A group of Brazilian researchers from the University of São Paulo’s Biomedical Science Institute (ICB-USP) and the Federal University of Rio de Janeiro’s Carlos Chagas Filho Biophysics Institute (IBCCF-UFRJ) discovered during a study performed with FAPESP’s support that one of these factors is oxidative stress, caused by an accumulation of reactive oxygen species in the cells of tumours such as glioma and melanoma.

The researchers also showed that a combination of two drugs can enhance the effectiveness of the treatment to combat these two kinds of cancer.

An article on the study was published in the journal Oncotarget, and the study won the 8th Octavio Frias de Oliveira Prize in the Cancer Research category. The award was delivered in August 2017.

“The aim of the study was to understand why certain tumour cells are resistant to chemotherapy while others aren’t,” said Clarissa Ribeiro Reily Rocha, a postdoctoral fellow at ICB-USP with a scholarship from FAPESP and lead author of the article together with Carlos Frederico Martins Menck, a professor at ICB-USP.

With that in mind, the researchers analysed four different glioma cell lines either sensitive or resistant to temozolomide (TMZ), a chemotherapy drug used as a first-line treatment for glioma and also used to combat melanoma by inducing DNA damage and potentiating levels of oxidative stress in tumour cells.

The analysis showed that the most drug-resistant cells displayed higher levels of glutathione, a peptide that plays a critical role in maintaining cellular redox balance by eliminating free radicals and that protects cells by inactivating their toxins.

“The problem, however, is that glutathione can also bind to drugs that attack tumour cells, inhibiting their action and expelling them,” Rocha told Agência FAPESP.

The researchers then set out to discover the reason for the higher levels of glutathione in TMZ-resistant cells. They found that these cells also expressed more of the protein NRF-2 (nuclear factor erythroid 2-related factor 2), a transcription factor that plays a crucial role in cells’ response against oxidative agents.

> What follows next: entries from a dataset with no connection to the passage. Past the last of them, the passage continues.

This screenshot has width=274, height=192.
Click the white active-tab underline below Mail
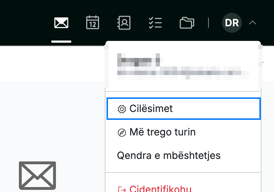[61, 42]
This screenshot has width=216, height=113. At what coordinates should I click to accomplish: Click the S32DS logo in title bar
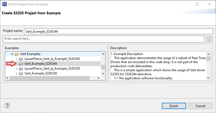(5, 4)
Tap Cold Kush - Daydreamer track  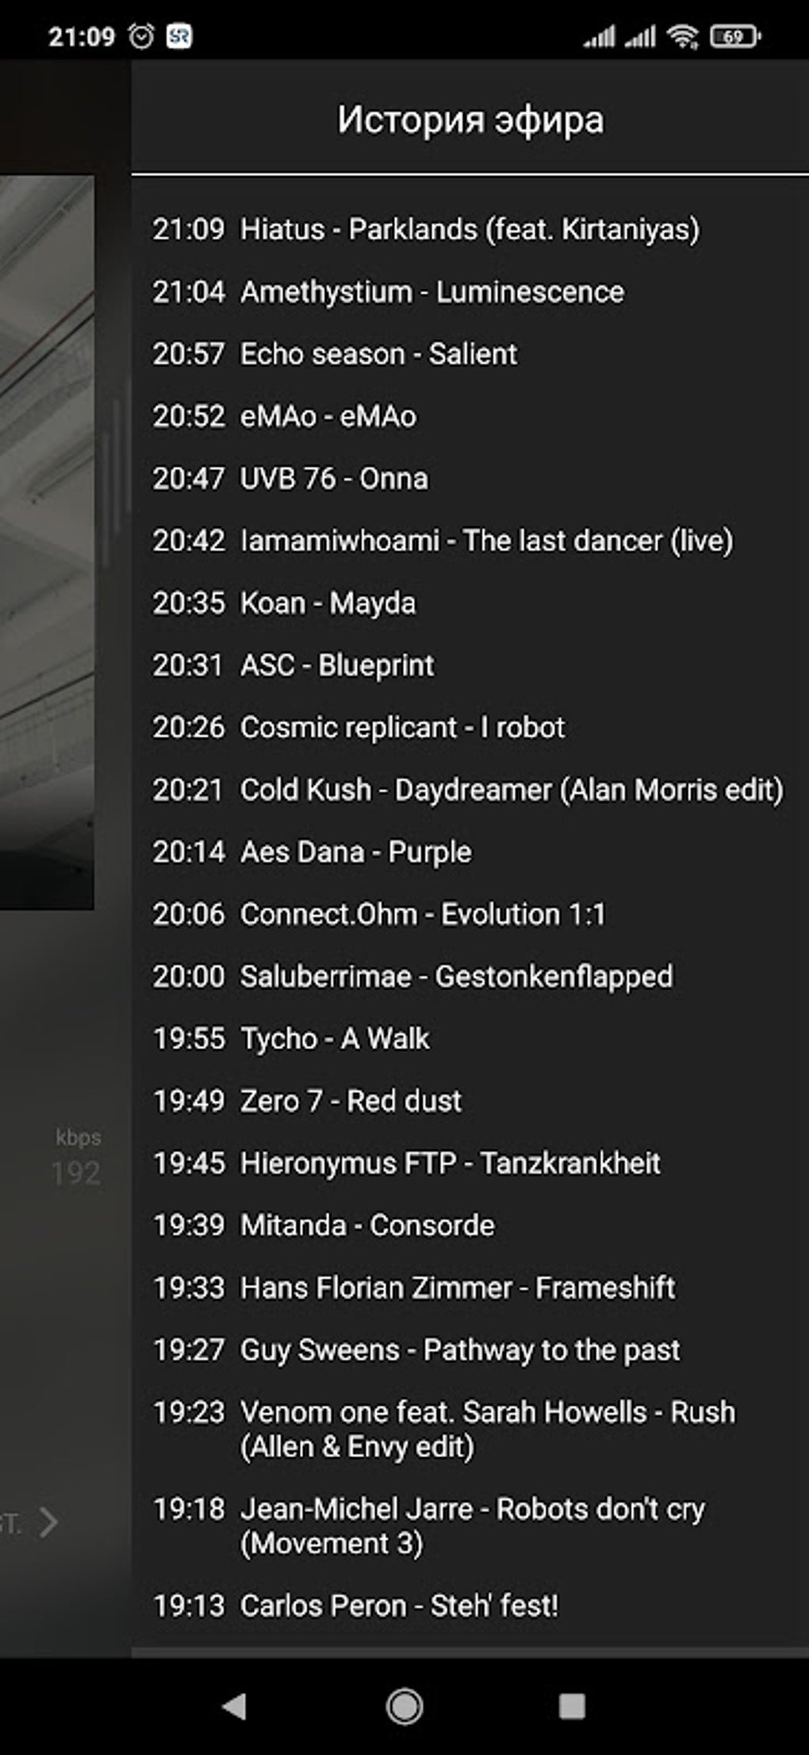511,790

Other findings were that TMZ induces expression of NRF-2 in glioma cells and that NRF-2 in turn stimulates the production of glutathione to protect tumour cells from attack by the drug. “We observed that NRF-2 plays a crucial role in resistance to TMZ via the synthesis and use of glutathione,” Rocha said.

Based on this discovery, they performed in vitro experiments with TMZ-resistant glioma cells and in vivo experiments in mice with injected tumour cells, silencing NRF-2 in order to find out whether this reduced resistance to the drug. The results of these experiments showed that silencing NRF-2 increased the death of TMZ-resistant tumour cells.

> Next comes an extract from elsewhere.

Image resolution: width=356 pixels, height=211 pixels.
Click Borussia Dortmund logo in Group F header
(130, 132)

“The idea now is to see if NRF-2 can serve as a molecular marker that indicates whether tumours in patients with higher expression of the protein are more likely to be resistant to chemotherapy, and also whether NRF-2 can modulate DNA damage repair in tumour cells attacked by these drugs,” Rocha explained.

She recently completed a project designed to begin answering these questions at the Massachusetts Institute of Technology (MIT) in the United States with a scholarship from FAPESP for a research internship abroad (BEPE).

The researchers also performed an experiment in which glioma and melanoma cell lines were treated with TMZ combined with buthionine sulfoximine (BSO), a glutathione synthesis inhibitor. The results showed that this drug combination substantially increased the rate of death in TMZ-resistant cells.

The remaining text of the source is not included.